● Task:
From the line containing "Switch to the Channels tab" down to the last line of the records below, give every line again without any change.
========
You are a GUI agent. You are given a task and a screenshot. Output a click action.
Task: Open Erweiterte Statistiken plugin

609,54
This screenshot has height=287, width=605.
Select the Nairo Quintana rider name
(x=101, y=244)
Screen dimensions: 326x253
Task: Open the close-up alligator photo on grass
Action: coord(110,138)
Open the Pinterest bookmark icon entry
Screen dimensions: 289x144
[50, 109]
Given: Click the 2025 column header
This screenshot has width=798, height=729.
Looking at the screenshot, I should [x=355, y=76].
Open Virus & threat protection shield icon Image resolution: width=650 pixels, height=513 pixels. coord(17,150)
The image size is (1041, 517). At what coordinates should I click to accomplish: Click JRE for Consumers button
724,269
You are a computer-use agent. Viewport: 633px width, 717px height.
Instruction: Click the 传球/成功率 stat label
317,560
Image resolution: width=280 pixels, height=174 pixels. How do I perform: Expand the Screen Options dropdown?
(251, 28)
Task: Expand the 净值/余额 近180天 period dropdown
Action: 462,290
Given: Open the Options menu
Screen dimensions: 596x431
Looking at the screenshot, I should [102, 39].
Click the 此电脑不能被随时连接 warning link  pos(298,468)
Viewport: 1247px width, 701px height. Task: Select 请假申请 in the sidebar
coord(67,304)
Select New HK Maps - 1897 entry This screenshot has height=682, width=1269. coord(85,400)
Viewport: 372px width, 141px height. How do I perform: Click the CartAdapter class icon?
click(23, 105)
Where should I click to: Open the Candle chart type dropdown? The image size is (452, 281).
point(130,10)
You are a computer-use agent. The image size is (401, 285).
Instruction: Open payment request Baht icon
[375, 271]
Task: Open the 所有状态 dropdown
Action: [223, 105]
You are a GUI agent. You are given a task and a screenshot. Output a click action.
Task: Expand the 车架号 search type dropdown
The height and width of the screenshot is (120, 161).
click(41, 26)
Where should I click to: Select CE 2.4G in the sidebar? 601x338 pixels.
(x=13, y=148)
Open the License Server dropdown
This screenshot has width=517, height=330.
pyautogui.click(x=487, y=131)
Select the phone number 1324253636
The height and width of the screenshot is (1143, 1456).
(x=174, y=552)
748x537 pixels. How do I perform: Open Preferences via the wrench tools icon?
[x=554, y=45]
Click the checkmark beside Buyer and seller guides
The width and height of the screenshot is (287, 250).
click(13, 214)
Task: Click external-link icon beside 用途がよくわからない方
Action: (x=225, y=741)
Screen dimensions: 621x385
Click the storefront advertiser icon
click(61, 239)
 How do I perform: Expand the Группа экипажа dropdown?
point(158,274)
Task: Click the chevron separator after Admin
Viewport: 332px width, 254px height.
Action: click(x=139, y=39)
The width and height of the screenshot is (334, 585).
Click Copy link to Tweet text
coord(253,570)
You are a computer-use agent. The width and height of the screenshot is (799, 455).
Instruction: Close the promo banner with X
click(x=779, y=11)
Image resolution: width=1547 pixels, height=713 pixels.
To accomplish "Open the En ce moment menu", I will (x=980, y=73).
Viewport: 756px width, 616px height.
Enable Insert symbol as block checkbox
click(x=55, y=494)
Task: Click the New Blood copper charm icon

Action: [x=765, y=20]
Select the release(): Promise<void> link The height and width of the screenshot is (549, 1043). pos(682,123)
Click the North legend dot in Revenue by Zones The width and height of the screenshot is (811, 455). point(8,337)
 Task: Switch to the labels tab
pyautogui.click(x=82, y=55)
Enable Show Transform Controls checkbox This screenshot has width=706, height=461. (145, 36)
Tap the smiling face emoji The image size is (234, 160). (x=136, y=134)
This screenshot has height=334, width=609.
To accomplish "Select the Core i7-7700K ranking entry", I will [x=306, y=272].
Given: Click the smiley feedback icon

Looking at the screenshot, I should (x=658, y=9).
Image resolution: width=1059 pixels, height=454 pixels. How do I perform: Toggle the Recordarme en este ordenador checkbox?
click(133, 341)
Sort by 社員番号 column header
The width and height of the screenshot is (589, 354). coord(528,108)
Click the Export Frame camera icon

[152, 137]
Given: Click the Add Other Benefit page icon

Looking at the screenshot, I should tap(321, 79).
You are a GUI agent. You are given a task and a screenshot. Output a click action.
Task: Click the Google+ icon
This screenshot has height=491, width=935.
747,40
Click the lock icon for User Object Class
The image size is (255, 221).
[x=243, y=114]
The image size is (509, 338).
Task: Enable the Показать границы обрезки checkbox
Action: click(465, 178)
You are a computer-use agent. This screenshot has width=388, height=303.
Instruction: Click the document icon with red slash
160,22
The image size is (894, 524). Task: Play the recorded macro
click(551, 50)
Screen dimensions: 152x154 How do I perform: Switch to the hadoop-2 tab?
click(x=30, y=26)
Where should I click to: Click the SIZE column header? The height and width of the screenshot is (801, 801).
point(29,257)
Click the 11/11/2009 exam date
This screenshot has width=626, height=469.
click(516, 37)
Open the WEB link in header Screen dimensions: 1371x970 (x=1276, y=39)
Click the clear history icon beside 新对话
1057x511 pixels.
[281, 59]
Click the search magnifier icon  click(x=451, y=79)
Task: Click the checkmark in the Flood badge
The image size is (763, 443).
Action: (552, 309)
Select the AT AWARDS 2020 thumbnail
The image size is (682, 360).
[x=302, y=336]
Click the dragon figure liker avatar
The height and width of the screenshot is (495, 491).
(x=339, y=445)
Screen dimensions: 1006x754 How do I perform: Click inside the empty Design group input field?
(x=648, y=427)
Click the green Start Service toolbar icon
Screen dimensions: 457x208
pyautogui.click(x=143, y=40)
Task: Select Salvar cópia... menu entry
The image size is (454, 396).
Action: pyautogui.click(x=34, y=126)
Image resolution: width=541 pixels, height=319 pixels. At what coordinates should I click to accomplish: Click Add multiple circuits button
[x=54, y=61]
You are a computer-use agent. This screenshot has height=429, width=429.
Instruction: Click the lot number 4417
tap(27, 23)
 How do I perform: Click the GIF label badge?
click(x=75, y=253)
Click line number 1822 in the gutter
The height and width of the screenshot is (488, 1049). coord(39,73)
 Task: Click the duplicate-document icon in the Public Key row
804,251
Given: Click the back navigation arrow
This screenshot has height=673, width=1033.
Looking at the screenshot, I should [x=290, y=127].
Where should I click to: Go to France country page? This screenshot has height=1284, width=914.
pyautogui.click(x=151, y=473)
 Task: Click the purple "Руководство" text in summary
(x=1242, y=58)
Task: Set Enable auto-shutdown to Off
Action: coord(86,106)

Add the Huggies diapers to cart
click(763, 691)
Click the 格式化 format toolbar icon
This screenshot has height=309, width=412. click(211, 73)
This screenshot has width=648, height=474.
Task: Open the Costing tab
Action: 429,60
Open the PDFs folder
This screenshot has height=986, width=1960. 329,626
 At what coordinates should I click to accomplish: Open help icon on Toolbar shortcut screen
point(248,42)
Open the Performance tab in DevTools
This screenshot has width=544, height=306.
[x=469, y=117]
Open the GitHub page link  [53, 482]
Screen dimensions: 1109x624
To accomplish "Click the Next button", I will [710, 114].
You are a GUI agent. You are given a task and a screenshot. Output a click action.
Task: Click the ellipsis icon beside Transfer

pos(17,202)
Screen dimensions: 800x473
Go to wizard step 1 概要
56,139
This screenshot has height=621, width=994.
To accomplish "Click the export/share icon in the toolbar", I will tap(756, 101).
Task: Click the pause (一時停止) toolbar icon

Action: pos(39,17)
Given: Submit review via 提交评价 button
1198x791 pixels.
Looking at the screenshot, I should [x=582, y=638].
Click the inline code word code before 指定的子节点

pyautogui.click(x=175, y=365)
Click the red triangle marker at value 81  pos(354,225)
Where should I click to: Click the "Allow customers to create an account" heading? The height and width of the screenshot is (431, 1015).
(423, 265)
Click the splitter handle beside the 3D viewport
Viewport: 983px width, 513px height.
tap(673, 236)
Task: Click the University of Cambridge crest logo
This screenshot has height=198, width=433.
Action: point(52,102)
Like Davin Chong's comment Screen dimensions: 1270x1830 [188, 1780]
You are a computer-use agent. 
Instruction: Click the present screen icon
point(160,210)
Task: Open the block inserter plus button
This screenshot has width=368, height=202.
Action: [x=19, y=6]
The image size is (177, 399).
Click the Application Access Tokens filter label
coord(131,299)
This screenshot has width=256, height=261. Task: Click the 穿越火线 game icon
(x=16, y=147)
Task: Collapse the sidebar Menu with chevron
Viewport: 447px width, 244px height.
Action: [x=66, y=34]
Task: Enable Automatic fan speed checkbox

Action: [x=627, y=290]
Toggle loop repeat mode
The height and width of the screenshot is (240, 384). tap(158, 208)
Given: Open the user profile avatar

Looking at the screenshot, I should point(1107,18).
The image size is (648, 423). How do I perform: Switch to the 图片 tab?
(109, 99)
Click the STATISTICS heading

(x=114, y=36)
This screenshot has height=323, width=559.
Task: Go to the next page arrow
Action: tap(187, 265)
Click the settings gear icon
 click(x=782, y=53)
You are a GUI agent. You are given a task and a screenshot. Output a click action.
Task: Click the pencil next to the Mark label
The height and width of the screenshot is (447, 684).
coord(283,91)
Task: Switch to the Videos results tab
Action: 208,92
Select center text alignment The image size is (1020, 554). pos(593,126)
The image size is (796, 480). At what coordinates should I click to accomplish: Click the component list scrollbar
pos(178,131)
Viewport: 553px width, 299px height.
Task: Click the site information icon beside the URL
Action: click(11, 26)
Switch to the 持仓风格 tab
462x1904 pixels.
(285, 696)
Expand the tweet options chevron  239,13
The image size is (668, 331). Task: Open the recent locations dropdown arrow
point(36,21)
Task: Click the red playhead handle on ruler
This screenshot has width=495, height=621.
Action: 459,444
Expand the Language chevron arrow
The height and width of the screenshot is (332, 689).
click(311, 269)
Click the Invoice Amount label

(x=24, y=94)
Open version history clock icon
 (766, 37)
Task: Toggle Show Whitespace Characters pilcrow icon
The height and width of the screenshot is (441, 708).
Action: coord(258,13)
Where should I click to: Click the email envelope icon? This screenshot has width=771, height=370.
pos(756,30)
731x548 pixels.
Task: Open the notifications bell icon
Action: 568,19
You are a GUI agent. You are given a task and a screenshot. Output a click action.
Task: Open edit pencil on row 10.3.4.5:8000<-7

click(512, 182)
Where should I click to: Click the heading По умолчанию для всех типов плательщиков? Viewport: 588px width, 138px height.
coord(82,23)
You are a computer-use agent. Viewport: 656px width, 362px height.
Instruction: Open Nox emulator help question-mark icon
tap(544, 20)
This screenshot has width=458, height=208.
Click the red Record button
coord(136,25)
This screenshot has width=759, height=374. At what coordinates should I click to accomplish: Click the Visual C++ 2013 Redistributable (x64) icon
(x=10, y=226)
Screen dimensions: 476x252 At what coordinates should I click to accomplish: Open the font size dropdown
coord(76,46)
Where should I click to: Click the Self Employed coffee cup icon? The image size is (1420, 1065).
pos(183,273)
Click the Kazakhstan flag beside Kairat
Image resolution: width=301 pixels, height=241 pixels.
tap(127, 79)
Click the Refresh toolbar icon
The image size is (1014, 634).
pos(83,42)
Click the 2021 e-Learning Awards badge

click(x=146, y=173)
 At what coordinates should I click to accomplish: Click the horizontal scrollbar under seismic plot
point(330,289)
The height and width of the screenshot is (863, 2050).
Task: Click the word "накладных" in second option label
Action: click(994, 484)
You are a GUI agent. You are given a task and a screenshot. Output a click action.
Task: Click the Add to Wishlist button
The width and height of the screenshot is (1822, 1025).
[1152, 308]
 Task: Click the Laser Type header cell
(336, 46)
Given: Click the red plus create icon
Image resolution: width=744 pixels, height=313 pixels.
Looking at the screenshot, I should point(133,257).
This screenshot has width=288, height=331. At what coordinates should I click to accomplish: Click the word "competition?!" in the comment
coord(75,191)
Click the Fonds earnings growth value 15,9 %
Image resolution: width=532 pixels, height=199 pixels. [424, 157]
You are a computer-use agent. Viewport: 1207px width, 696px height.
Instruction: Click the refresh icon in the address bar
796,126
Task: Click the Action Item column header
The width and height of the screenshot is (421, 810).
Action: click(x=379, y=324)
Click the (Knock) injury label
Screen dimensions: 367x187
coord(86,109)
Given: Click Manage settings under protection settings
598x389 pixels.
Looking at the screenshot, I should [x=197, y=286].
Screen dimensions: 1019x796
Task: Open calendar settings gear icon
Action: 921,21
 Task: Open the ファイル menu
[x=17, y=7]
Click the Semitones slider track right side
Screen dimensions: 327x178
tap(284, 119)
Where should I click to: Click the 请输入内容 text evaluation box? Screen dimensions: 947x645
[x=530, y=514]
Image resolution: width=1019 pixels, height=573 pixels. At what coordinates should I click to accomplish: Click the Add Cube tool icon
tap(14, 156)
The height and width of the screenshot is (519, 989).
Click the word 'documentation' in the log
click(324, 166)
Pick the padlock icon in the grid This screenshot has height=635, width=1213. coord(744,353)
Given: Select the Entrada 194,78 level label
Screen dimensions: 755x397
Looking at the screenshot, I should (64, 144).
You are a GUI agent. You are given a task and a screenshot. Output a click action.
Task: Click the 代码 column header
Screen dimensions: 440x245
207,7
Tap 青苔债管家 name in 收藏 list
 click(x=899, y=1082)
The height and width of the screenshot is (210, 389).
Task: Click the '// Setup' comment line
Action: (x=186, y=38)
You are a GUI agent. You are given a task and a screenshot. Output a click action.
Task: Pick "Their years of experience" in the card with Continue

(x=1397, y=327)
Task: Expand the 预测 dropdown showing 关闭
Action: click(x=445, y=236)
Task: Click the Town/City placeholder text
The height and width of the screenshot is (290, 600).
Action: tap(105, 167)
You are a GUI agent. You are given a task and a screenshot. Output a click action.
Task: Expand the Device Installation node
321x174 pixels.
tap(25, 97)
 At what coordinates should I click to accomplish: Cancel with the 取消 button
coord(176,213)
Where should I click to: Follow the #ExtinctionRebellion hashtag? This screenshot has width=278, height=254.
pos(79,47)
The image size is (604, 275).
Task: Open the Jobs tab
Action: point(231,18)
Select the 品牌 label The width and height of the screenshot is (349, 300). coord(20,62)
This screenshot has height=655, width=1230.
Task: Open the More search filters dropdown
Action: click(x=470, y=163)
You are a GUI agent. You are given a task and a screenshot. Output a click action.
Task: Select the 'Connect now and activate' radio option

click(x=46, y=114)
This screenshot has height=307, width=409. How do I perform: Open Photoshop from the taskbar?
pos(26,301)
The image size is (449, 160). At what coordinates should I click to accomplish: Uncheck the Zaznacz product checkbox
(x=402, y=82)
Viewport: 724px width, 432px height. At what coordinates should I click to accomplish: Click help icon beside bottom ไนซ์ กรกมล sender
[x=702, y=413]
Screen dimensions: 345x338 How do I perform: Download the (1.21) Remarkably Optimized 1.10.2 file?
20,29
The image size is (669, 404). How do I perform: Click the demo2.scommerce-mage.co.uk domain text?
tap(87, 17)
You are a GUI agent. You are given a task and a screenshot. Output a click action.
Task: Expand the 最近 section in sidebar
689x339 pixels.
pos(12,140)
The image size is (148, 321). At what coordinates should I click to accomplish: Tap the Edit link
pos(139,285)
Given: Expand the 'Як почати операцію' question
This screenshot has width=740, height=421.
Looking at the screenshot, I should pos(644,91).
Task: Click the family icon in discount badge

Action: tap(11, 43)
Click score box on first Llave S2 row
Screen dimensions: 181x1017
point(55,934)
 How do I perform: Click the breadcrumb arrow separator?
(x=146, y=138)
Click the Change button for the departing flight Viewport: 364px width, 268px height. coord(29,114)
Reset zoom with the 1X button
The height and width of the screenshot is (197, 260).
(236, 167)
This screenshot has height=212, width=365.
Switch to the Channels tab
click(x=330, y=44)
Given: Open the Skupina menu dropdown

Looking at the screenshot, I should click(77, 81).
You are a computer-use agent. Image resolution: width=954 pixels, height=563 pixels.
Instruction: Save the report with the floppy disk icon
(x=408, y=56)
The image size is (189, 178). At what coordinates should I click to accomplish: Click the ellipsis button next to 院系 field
========
● Reply to the task:
Switch to the Channels tab
click(x=330, y=44)
Given: Open the Skupina menu dropdown

Looking at the screenshot, I should click(77, 81).
You are a computer-use agent. Image resolution: width=954 pixels, height=563 pixels.
Instruction: Save the report with the floppy disk icon
(x=408, y=56)
The image size is (189, 178). At what coordinates should I click to accomplish: Click the ellipsis button next to 院系 field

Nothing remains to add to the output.